Re: 19th century YECs.

From: Jonathan Clarke (jdac@alphalink.com.au)
Date: Tue Feb 12 2002 - 23:50:19 EST

  • Next message: Glenn Morton: "RE: Harry Rimmer not a YEC; Rimmer and Morris"

    Hi Glenn

    Glenn Morton wrote:

    > I have emphasized the period from 1830s-1850s. That was when geologic
    > knowledge seemed to be seeping down to the laity. I wanted to know what was
    > being said by the authors during that time. I have paid more attention to
    > how the flood was viewed than the age of the earth, although the two views
    > are related. In the 19th century one of the most widespread views of those
    > who believed in a global flood was that the earth was old but the flood was
    > global. This view is almost non-existent today--I knnow only one person who
    > holds this today. Within this view, one is able to concord the Scripture by
    > allowing an old earth, but keeping mankinds history at less than 6,000
    > years. This was a peculiar form of young-historyism which seemed to satisfy
    > the Biblical literalists during that time. Today the only thing left of
    > this view is the use of erratic boulders and bone breccias as evidence that
    > the flood occurred, but all but one modern advocate holds to a young earth.
    >
    > Because of this different view point, it is difficult to place in modern
    > terms the people of the 19th century. There were YECs of modern form as
    > evidenced by Miller, but most people who would otherwise probably have been
    > young-earth, believed in a youthful history for mankind. This position was
    > destroyed as more knowledge cambe about showing that mankind has been on
    > earth more than 6,000 years. What I have found are the beginnings of many of
    > the modern YEC arguments, like the polystrate fossil argument, the comet
    > explanation for the flood, the sinking and rising of continents for the
    > cause of the flood, waters under the earth's surface as the cause of the
    > flood, the vapor canopy (or rings) as the cause of the flood, the
    > earth-axis-shift theory of the flood, the Flood-as-miracle view of the
    > flood, the-glacial-drift-as- evidence-of-the-flood (which is still used and
    > published today), the use of Guadalupe man as evidence of the flood, the
    > Cambrian explosion arguement, the transitional form argument, the tree ring
    > argument, the appearance of age argument, the population argument, the
    > frozen mammoth as evidence of the flood argument, the lunar recession
    > argument for a young earth, longevity of the patriarchs caused by no
    > radiation argument, Woodmorappe's magical carbuncle that lights the ark
    > argument, the natural reading of Genesis argument for what intepretation
    > should be allowed, and the use of anthropological tradition as evidence of
    > the flood. The same suspicion of scientific data and, like Allen, waiting
    > upon future discovery to explain things, is also evidenced among many of the
    > people I have read. Many of these arguments are to be found among people who
    > were old earth but today these same arguments are used by YECs. Thus, it is
    > a bit difficult separate their arguments from modern yecs.
    >
    > I have also found analogues for Dick Fischer, Michael Behe, and me, in the
    > 19th century books.

    I am in essential agreement with what you say. Especially that last sentence.
    Sometimes there is no progress in ideas, only recycling. I suspect the reason
    why is that most people are not both scientifically and theologically literate,
    so when scientists and theologians write about theology and science they are all
    too often both naive and ignorant about the other discipline. Mea culpa.

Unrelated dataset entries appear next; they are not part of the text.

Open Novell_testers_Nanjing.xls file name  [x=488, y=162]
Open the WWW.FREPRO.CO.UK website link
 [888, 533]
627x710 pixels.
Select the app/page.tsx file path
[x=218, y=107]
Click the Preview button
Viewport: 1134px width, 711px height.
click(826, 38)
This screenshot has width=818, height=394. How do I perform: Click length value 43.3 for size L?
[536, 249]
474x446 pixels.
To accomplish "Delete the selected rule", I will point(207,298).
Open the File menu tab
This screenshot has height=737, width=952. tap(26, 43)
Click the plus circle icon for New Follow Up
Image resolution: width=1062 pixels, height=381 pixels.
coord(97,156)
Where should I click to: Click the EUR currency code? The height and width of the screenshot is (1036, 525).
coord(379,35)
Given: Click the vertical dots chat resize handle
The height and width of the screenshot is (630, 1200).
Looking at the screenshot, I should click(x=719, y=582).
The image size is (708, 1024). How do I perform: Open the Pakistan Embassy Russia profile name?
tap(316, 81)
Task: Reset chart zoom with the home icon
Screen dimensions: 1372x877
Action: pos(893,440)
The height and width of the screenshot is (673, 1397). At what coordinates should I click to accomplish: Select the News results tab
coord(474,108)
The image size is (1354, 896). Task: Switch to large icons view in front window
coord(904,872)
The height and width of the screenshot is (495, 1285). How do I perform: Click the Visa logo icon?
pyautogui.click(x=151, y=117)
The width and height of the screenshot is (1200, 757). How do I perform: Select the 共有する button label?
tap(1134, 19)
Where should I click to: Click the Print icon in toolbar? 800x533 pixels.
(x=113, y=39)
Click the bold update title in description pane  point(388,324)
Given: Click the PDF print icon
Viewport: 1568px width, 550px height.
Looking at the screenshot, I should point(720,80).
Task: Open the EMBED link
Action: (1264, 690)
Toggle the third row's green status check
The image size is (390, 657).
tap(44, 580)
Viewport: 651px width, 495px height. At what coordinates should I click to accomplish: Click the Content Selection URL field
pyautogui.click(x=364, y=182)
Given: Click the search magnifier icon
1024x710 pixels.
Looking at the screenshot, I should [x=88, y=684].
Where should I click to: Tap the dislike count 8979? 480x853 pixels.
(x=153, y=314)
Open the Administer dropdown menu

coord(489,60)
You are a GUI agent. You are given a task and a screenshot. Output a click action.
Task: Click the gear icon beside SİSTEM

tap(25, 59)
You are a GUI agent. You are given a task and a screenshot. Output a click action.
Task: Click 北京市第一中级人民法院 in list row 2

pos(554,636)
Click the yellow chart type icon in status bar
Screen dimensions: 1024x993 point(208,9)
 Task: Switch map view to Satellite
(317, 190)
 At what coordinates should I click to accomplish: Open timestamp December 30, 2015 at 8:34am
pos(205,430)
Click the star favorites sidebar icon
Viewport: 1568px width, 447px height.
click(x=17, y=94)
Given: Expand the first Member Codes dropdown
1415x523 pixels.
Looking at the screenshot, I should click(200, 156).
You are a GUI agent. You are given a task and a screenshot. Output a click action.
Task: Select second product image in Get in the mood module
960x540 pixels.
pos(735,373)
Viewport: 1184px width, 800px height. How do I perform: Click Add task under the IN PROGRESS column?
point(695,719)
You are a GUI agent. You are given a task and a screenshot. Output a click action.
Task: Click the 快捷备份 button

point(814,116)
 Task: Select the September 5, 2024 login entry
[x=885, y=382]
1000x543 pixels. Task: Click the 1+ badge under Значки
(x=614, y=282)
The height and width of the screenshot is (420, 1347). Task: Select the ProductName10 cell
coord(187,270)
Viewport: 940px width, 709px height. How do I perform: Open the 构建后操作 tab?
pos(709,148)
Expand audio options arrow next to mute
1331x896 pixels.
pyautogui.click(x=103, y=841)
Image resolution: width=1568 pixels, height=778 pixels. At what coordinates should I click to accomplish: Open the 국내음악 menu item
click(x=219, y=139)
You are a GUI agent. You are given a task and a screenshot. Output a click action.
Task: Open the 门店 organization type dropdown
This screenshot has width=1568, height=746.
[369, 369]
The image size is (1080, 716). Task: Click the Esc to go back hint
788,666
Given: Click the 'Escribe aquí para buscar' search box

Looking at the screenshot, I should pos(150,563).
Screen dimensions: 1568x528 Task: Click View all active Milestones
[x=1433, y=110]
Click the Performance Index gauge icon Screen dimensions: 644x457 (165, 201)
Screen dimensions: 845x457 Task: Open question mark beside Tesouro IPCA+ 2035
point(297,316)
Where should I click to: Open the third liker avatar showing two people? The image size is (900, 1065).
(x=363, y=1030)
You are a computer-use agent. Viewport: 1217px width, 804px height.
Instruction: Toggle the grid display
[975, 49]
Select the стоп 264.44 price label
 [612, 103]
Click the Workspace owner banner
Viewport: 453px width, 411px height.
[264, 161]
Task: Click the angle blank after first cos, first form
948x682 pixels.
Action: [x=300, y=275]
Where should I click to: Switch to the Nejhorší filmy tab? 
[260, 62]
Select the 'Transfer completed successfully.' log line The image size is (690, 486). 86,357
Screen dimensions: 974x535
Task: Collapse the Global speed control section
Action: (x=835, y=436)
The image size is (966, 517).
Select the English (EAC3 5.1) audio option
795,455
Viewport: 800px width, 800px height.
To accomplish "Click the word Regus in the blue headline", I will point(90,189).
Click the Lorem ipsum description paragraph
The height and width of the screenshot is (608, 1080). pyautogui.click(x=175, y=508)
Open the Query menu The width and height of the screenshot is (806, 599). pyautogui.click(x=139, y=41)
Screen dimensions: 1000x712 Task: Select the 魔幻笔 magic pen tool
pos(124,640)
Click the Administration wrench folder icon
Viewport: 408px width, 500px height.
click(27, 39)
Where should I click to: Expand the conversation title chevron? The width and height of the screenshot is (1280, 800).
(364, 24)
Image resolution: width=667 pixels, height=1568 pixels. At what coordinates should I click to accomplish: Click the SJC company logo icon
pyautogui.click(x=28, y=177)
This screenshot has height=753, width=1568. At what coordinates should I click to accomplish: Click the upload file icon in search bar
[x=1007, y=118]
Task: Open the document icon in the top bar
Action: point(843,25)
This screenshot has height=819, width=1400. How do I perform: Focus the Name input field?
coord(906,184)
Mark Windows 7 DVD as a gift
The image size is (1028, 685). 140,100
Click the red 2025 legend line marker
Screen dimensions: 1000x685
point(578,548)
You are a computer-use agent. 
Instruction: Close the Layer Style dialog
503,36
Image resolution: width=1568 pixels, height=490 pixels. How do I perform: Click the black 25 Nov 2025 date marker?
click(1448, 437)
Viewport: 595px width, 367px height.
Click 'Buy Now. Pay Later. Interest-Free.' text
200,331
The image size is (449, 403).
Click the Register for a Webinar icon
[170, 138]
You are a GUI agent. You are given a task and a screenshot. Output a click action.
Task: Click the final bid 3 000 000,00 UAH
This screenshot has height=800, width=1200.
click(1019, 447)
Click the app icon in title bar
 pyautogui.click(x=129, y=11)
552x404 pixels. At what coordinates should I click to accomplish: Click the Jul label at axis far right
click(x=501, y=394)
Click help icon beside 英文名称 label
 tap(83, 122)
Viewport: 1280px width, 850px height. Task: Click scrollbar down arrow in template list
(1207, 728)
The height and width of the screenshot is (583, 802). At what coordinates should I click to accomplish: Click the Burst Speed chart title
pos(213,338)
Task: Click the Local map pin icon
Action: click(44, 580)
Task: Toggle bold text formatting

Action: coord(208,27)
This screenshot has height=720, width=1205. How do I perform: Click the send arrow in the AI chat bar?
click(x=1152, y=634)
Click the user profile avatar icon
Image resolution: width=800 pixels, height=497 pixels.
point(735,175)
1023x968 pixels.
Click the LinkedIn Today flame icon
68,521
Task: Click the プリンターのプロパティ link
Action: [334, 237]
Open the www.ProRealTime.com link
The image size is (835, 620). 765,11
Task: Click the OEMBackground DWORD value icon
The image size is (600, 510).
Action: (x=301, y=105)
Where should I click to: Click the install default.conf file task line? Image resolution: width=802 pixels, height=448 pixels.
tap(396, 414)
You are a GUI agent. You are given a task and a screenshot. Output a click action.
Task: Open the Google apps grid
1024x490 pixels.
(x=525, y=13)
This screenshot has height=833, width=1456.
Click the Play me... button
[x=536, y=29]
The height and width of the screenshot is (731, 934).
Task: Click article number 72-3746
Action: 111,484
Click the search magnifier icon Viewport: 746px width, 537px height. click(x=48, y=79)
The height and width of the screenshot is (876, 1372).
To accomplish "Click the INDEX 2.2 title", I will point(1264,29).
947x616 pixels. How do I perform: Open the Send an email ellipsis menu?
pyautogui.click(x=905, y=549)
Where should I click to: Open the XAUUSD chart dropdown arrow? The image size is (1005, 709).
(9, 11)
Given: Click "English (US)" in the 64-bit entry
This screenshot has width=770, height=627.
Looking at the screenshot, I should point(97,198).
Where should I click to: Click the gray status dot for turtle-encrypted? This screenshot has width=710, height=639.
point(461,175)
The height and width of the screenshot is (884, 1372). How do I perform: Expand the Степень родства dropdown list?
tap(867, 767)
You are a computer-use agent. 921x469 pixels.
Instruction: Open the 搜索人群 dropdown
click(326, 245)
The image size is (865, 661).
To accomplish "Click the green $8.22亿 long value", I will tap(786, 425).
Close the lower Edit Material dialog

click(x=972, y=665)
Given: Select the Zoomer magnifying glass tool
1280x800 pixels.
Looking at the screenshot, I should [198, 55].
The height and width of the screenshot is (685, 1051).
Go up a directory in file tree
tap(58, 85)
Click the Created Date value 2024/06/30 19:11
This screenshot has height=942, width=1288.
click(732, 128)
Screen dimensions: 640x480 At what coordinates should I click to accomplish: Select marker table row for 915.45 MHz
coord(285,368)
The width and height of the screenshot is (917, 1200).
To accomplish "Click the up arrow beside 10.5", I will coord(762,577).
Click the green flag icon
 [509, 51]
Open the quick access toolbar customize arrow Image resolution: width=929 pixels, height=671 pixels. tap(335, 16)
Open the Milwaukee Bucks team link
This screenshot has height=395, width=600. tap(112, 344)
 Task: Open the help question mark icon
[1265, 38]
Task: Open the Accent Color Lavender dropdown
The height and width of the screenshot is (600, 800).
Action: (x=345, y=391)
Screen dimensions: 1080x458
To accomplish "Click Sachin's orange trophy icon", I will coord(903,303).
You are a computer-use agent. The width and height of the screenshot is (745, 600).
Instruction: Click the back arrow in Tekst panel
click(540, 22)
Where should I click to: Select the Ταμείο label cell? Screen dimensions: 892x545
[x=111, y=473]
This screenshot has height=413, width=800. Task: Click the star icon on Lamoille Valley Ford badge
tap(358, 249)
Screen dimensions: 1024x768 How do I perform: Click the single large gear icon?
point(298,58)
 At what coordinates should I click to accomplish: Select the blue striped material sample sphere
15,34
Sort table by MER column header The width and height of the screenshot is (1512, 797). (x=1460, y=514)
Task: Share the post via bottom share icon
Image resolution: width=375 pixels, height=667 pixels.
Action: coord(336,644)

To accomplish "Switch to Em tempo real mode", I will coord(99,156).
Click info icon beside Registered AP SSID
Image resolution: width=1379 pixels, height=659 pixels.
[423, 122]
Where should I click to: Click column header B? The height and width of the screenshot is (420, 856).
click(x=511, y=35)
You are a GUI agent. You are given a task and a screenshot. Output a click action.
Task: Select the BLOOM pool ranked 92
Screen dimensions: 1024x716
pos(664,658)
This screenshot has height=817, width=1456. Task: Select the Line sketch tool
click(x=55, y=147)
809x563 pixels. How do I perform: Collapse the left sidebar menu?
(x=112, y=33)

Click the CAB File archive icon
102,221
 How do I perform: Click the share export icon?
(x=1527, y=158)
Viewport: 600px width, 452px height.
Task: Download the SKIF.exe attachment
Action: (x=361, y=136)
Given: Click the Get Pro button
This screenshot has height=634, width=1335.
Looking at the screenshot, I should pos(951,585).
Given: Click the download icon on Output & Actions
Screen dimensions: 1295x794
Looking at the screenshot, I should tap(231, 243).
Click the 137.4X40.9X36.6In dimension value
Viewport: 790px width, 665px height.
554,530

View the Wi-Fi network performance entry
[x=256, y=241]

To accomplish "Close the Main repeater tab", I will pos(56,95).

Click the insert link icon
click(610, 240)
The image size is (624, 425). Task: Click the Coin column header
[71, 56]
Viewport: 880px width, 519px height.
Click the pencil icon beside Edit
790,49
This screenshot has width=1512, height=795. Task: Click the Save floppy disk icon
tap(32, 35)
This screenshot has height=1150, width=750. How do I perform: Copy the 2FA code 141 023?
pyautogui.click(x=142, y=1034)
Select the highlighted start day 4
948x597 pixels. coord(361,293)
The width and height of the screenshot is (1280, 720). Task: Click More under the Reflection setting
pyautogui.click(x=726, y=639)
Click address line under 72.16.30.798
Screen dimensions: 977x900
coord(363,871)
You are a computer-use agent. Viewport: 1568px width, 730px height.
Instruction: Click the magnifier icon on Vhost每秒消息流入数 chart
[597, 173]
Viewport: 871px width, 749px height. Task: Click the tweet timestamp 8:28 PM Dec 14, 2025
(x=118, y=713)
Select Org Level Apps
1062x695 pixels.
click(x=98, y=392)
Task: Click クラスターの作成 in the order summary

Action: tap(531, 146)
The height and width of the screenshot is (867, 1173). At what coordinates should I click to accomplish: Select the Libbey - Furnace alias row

    > >Nobody that some of these people were YEC Glenn. What I am
    > >suggesting is that you are
    > >giving much greater prominence to these people than their numbers
    > >warrant. The vast
    > >majority of clergy 1800-1850 were not YEC. The vast majority of
    > >people who wrote about
    > >geology 1800-1850 were not YEC. OEC's like Buckland, Whewell and
    > >Miller had a large
    > >and appreciative audience.
    >
    > Jon, I have already, several times stated that I agree that most clergy were
    > not YEC. As to whether or not I am giving too much prominence to them, that
    > may or may not be. History, it is often said, is written by the winners.
    > Evolution and the scientific method were the winners. That doesn't mean
    > that there wasn't a whole range of history going on of which, the winners
    > speaking to themselves, may have missed. As you have agreed, someone was
    > buying those books. And there were certainly a lot of them. While the
    > winners were congratulating themselves, the losers were busy buying books
    > that totally disagreed with the visible winners.
    >
    > By the 1880s, no geologist believed in a global flood except the very old
    > geezer-geologists. Yet the books on the flood begin to multiply. We can pay
    > attention to the geologists who never wrote about the flood, other than as a
    > local event, after about 1840, or we can chose to learn what we can of those
    > who were ignoring the geologists AND the clergy.

    I agree. Why were people ignoring geologists and clergy? I think we need to do
    it culture by culture as well, the UK was not the US and neither was Oz.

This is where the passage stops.